··· Reading passage ···

OFF/HW: double bass...who's on first? what's on second?

Gesticulates Very Expressively shermarama at YAHOO.CO.UK
Sat Oct 13 15:44:54 EDT 2001


On Thu, 11 Oct 2001 21:51:16 +0100, Jon Jarrett
<jjarrett at CHIARK.GREENEND.ORG.UK> wrote:

>> personally, i would much prefer the sound of 'driving straight ahead'
>> to the sound of a hovercraft or helicopter.
>>
>> to rock is to be driving straight ahead.


I don't disagree with this, I just think there's a little more to it.

Moving straight ahead, of itself, is no great achievement.
Okay, a hundred and fifty down the motorway is a very memorable and
enjoyable feeling. But that's because of the things around it that make you
aware of that speed. The lampposts blurring, all those bends you never
noticed before, and the sheer length of acceleration it takes to get there.
Constant speed has no sensation.

···

▶ [Exercise tasks]:
[a] In the mailing-list post about rock and driving straight ahead, what does the writer say has no sensation?
[b] Continue the mailing-list post about rock and driving straight ahead from where it stops.

··· Given data ···

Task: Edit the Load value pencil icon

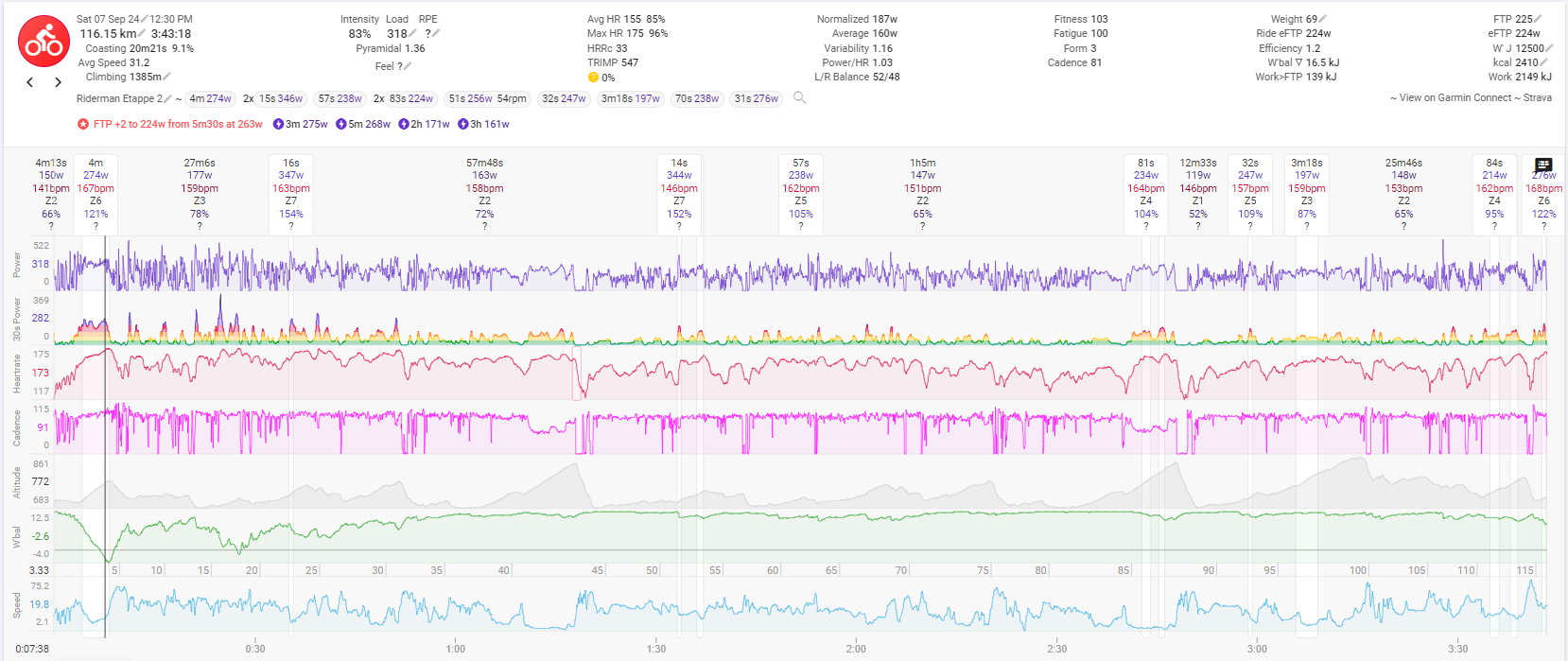Action: tap(413, 34)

···

▶ [Outputs by task]:
[a] Constant speed.

[b]
So how do you get the sensation of movement in it?

Think about walking down a street. To move forwards perpendicular to the x-
plane takes two different pairs of sweeps in the y-plane, two springs
working perpendicular to the z-plane and a torso doing its torsion thing in
the z-plane. Eccentric motions and perpendicularity all over the shop.
Striding around, it's not the passing scenery that tells me I'm making good
progress, it's the nested pattern of rotation modes in assorted ball and
socket joints.
The music that feels like rock to me, the music that makes me feel like I'm
driving straight ahead, has to have these epicycles too.

I mean, really, everything going forwards all together in a neat straight
line is a bit boring. It's like sitting in a nice tin box on wheels with a
nice soundproofed engine bay and nice sealed doors and moving smoothly
along, looking at as much view as you can get through a single plane of
tinted windows.. Speed, maybe, but speed like the only point is getting
there fast, with no idea of enjoying the ride. And who wants to travel that
way?

How do you know you're going unless you feel the bite as you kick back
against the ground?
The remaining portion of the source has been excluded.